It's like jumping the shark level comedy. Guy has been a Top-30 player and hasn't yet had his 30th birthday, was run out there on one leg last year and one arm the prior so is "declining" after starting this year playing as well as ever coming off wrist surgery. Gets acquired for Landry Shamet and Paul's corpse...and people are worried about what will happen in 3 years lol. Waiting for someone to call him "selfish" to confirm that they've never seen a Wizards game.
I liked Beal in Miami, less so with PHX. Not a great fit. Hollinger does a decent job summing it up below
They better win now or the NBA will have to eventually create the
Ishbia/ARod Rule (that will replace the Stepien Rule) to save the owners from themselves.
https://theathletic.com/4621136/2023/06/19/bradley-beal-trade-hollinger/?source=pulsenewsletter&campaign=7070525
From
the Athletic (a worthwhile subscription)
He is still a
good player, but he is paid like a great one. Between blah defense, injuries and his weirdly disappearing 3-ball, it is a real stretch to rank Beal among the league’s 25 best players. That contract, however, pays him like a superstar until he’s 33, with a $57 million gulp in 2026-27. That’s going to be a difficult number to ever deal if things don’t go well.
All of that discussion views the Beal trade in a vacuum. But of course, the Suns do not play in a vacuum. (Though it may seem like it at the rate their future draft picks are disappearing.) Beal, instead, now plays on the same team as
Devin Booker … who might be the single most similar player to Beal in the entire league, except Booker is younger and slightly better at pretty much everything.
Inevitably, the presence of Booker (not to mention Durant) will push Beal into something he hasn’t been in a long time, a mostly off-ball spacer who may be looking at a Chris Bosh-to-Miami type decline in his touches. There is only one basketball; the math won’t allow for anything else.
The upside hope is that Beal’s shot profile becomes dramatically more 3-heavy, and more accurate, in Phoenix. It’s not a pipe dream, not when Beal was so reliant on self-created shots in Washington and had much higher 3-point percentages when he had prime John Wall as a set-up man. But it’s not a given, either, and the Suns certainly didn’t address a weakness here.
The Suns will trot out lineups with both Beal and Booker starting, naturally, but that either forces Booker to be a full-time point guard or one of those two to be a full-time wing stopper. LOL on the second one, so look for the Suns to bring back
Torrey Craig or look for cheap wing defenders elsewhere to fortify the rotation.
This takes us to the other big-picture takeaway from the Beal trade. Phoenix used perhaps its last realistic trade chip to take a step back defensively and add another offensive player … a perfectly natural reaction to losing a second-round playoff series where the other team averaged 1.22 points per possession and its best player scored 34.5 points per game on 59 percent shooting.

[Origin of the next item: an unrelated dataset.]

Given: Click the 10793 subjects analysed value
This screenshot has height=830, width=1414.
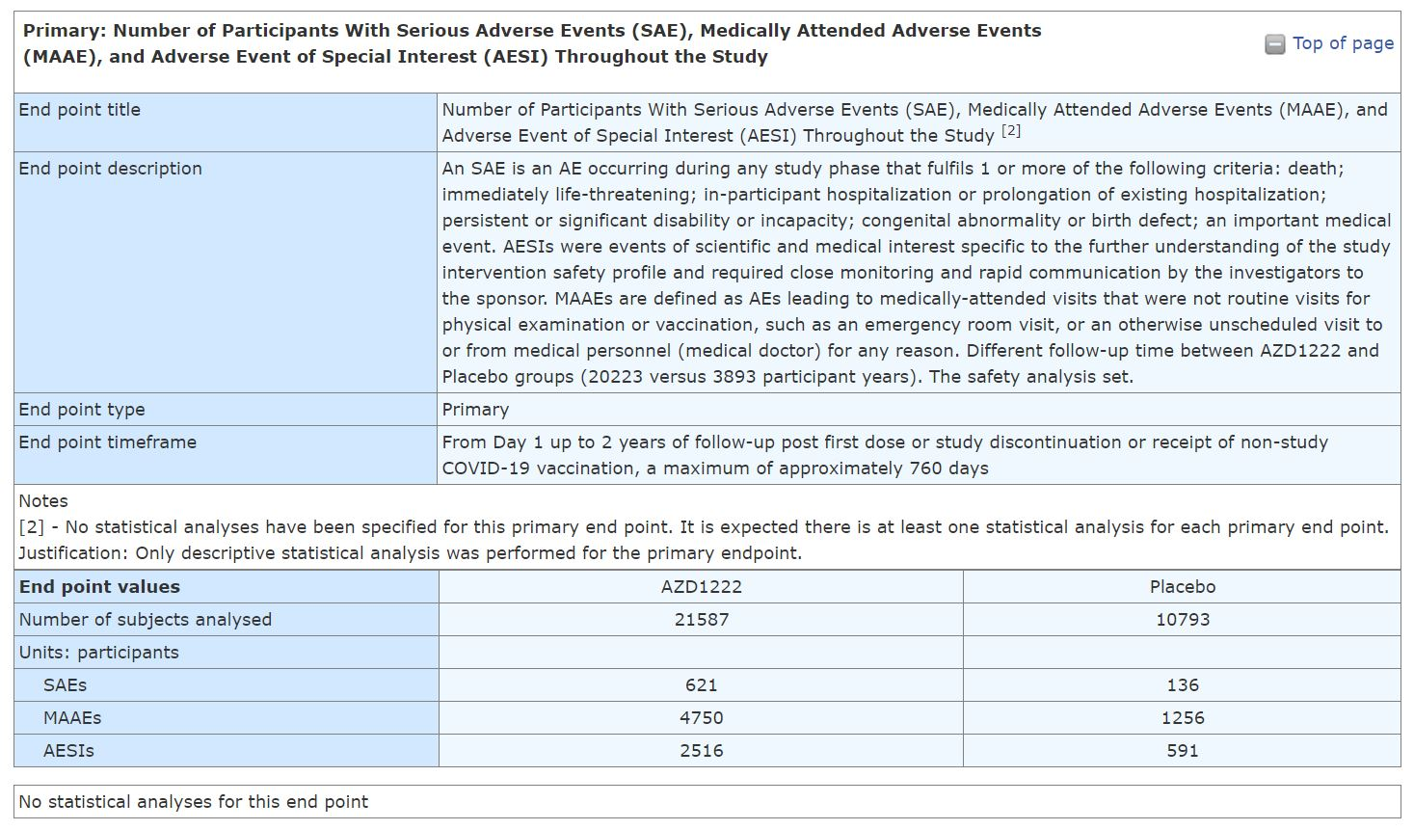Looking at the screenshot, I should point(1182,620).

One of the columns I never quite got around to pushing out during the NBA Finals was how, at some level, it was difficult to imitate the
Nuggets’ model of success given how idiosyncratic a player
Nikola Jokić is. However, the one thing I thought teams would
surely copy was the Nuggets’ model of arming themselves with a slew of big wing defenders and essentially taking away opponents’ ability to hunt mismatches along the perimeter.
Especially for a team like Phoenix, which lacked an elite rim protector or pick-and-roll switch specialist, this seemed like the surest way to guarantee decent-to-good defensive outcomes.

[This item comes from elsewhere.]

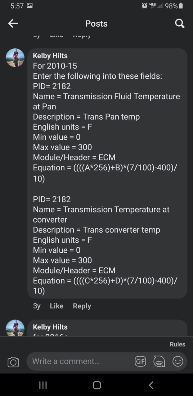Tap the 3y timestamp under the comment

37,306
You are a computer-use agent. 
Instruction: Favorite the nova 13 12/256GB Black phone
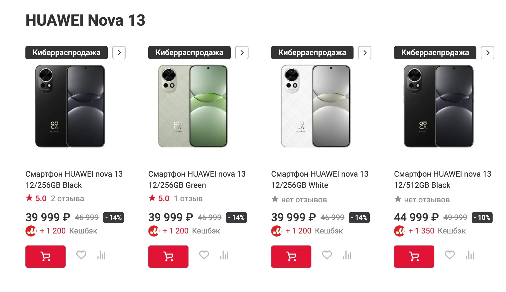tap(81, 255)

Well, the Suns started out with that model and then burned it to the ground to get Durant and Beal. While they didn’t lose any wing defenders in this trade, they lost their ability to add any, which seems just as bad given how asset-starved they are. You wonder if trading Paul for two half-decent wings making $15 million each would have ended up with a better final product for the Suns. (The Suns did at least salvage some cheap production by getting Goodwin in the trade, a rotation-caliber player on a minimum contract.)
There still is a chance for Phoenix to salvage its cap sheet by making a similar one-for-two type move with center
Deandre Ayton. However, the odds of that seem slim unless he has a breakout year, as the league doesn’t place a huge value on centers in general and in particular on centers making $30 million a year. It’s hard to see that changing with this trade likely to result in Ayton touching the ball, what, four times a game?
In perhaps the ultimate irony, a Suns team that for years suffered under one of the league’s cheapest owners will now be penalized for the profligacy of the new one. In the absence of a dramatic Ayton transaction this offseason, the Suns are looking at being into the second tax apron for at least the next three years, resulting in a “jailed” future draft pick situation and virtually no flexibility to add players beyond minimum contracts.